To do - Exact repetition, pictures omitted: give every record below again.

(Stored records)
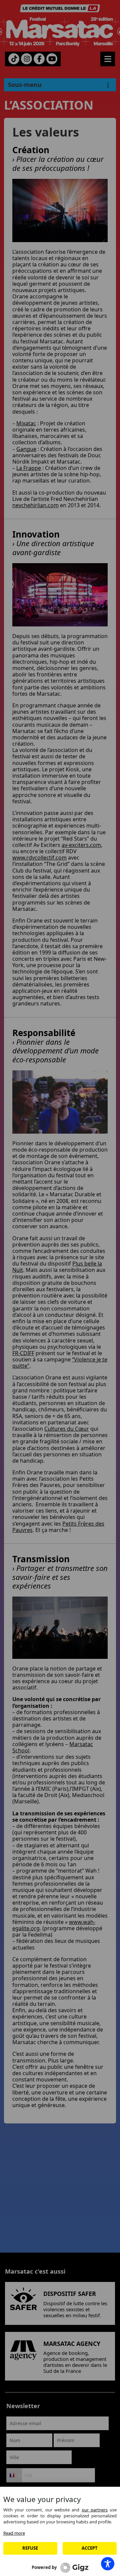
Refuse (30, 2548)
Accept (90, 2548)
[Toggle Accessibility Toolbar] (107, 2563)
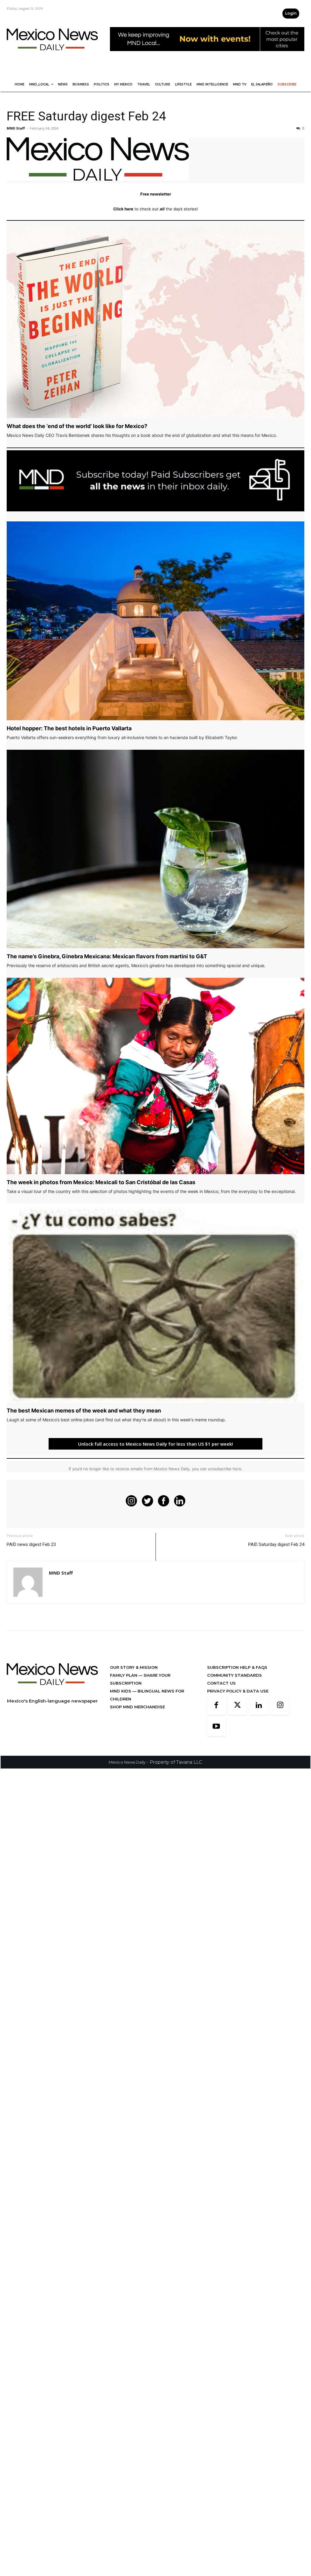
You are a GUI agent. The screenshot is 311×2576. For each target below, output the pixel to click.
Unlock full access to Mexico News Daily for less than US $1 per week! (155, 1444)
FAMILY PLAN (124, 1675)
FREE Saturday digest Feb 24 (86, 116)
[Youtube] (216, 1727)
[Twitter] (237, 1705)
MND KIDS (121, 1691)
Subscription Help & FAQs (237, 1667)
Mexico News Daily (127, 1762)
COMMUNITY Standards (234, 1675)
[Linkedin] (259, 1705)
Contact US (221, 1683)
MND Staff (16, 128)
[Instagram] (280, 1705)
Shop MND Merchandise (137, 1706)
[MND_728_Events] (207, 56)
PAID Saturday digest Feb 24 (276, 1544)
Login (290, 13)
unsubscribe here (224, 1468)
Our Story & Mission (134, 1667)
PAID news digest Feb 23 (31, 1544)
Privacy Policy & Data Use (237, 1691)
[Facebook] (216, 1705)
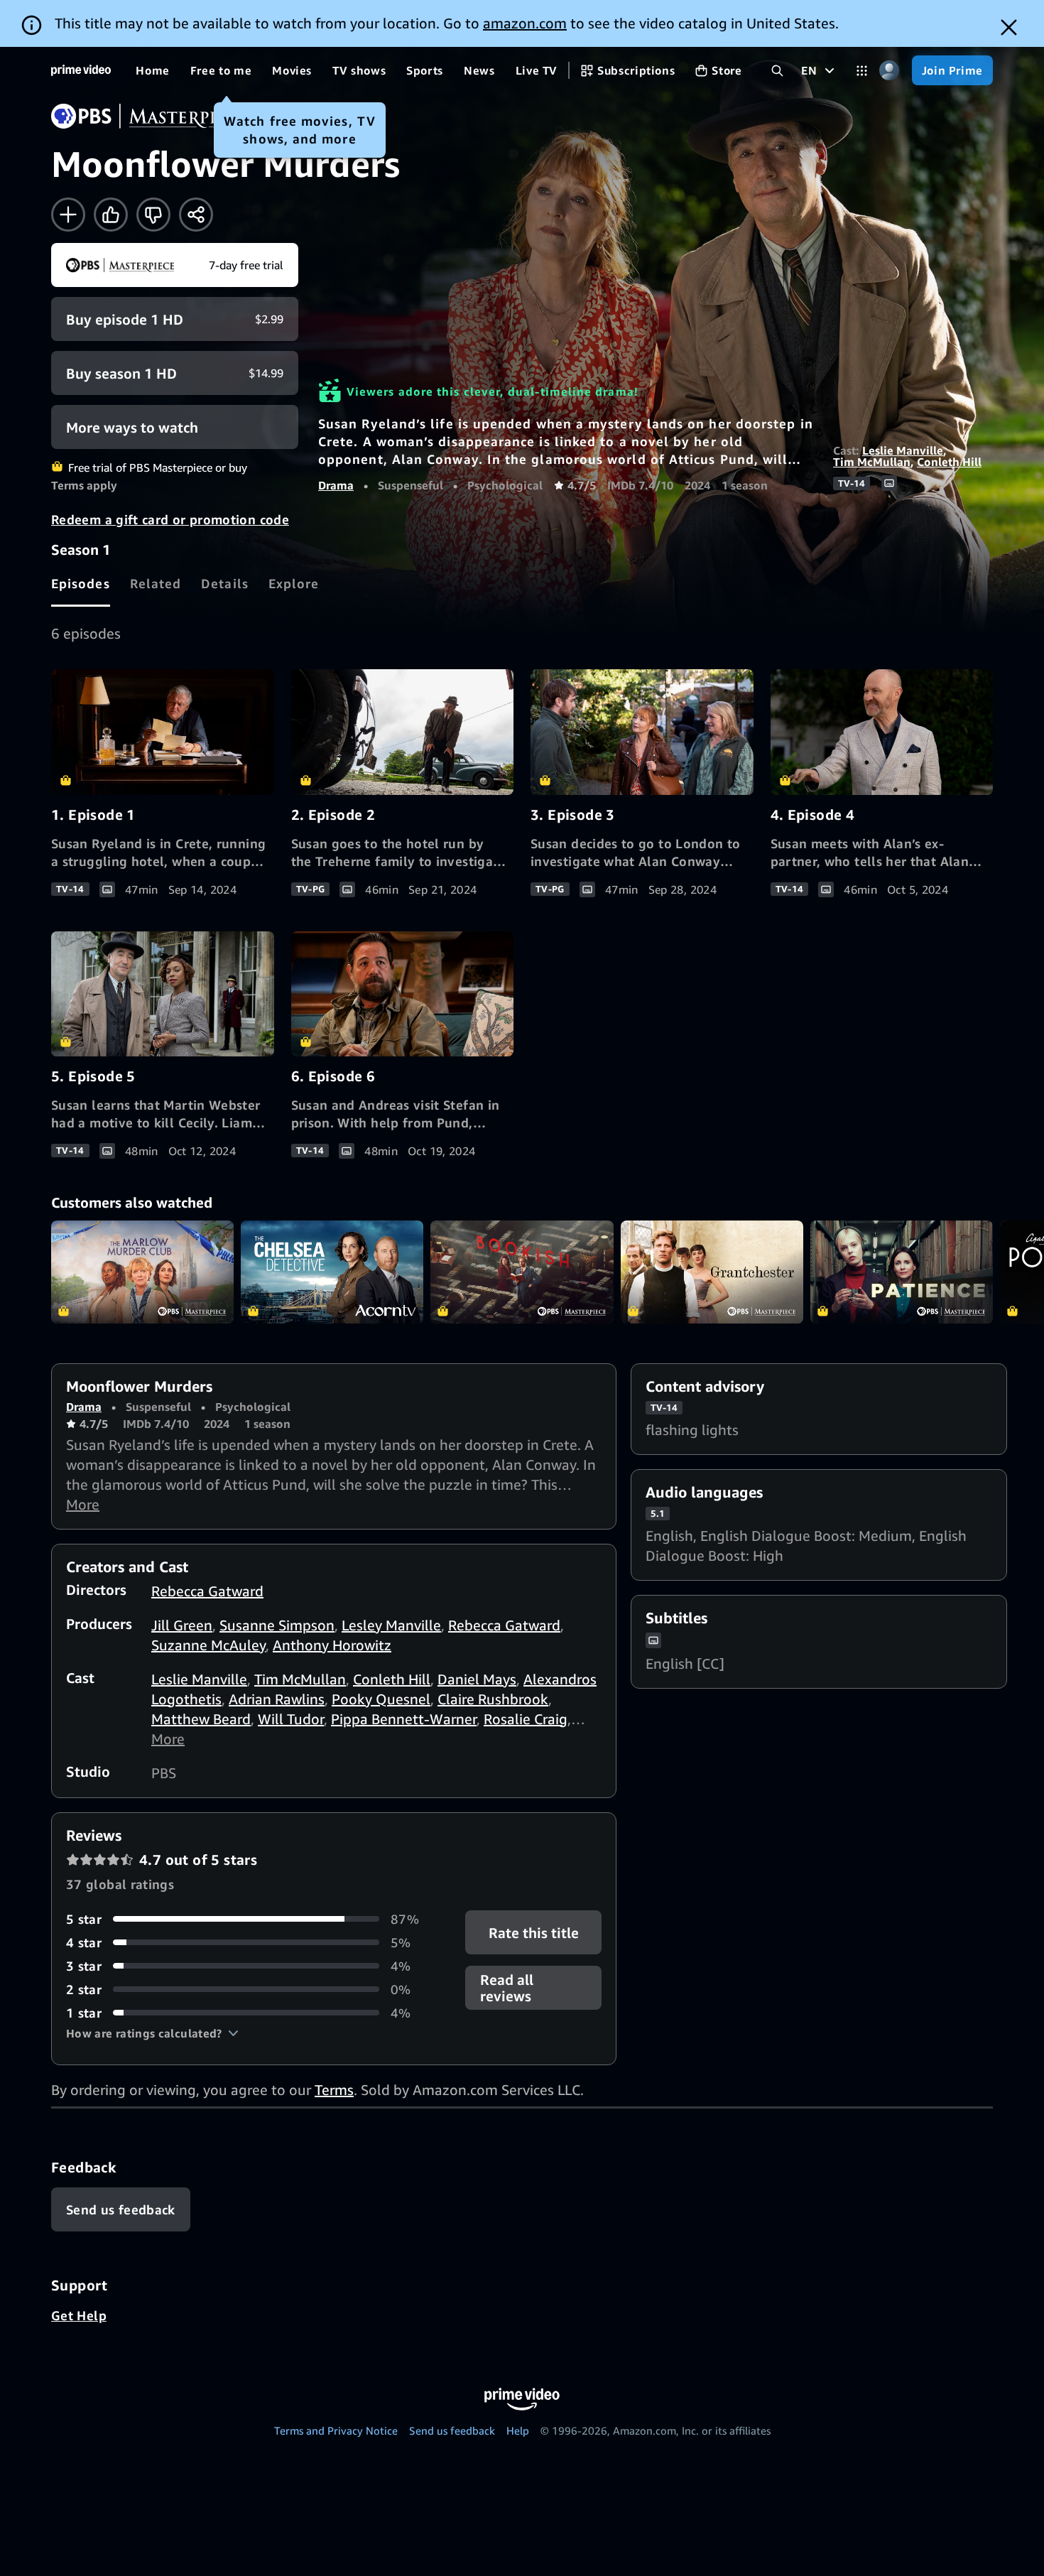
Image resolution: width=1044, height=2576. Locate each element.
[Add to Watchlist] (68, 214)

Problem solution -
Refuse (30, 2548)
Accept (90, 2548)
[Toggle Accessibility Toolbar] (107, 2563)
You are a GUI agent. The screenshot is 311×2576. For each target below, output the pixel to click.
Unlock full access to Mexico News Daily for less than US $1 per week! (155, 1444)
FAMILY PLAN (124, 1675)
FREE Saturday digest Feb 24 (86, 116)
[Youtube] (216, 1727)
[Twitter] (237, 1705)
MND KIDS (121, 1691)
Subscription Help & FAQs (237, 1667)
Mexico News Daily (127, 1762)
COMMUNITY Standards (234, 1675)
[Linkedin] (259, 1705)
Contact US (221, 1683)
MND Staff (16, 128)
[Instagram] (280, 1705)
Shop MND Merchandise (137, 1706)
[MND_728_Events] (207, 56)
PAID Saturday digest Feb 24 (276, 1544)
Login (290, 13)
unsubscribe here (224, 1468)
Our Story & Mission (134, 1667)
PAID news digest Feb 23 (31, 1544)
Privacy Policy & Data Use (237, 1691)
[Facebook] (216, 1705)
Image resolution: width=1044, height=2576. Locate each element.
[Add to Watchlist] (68, 214)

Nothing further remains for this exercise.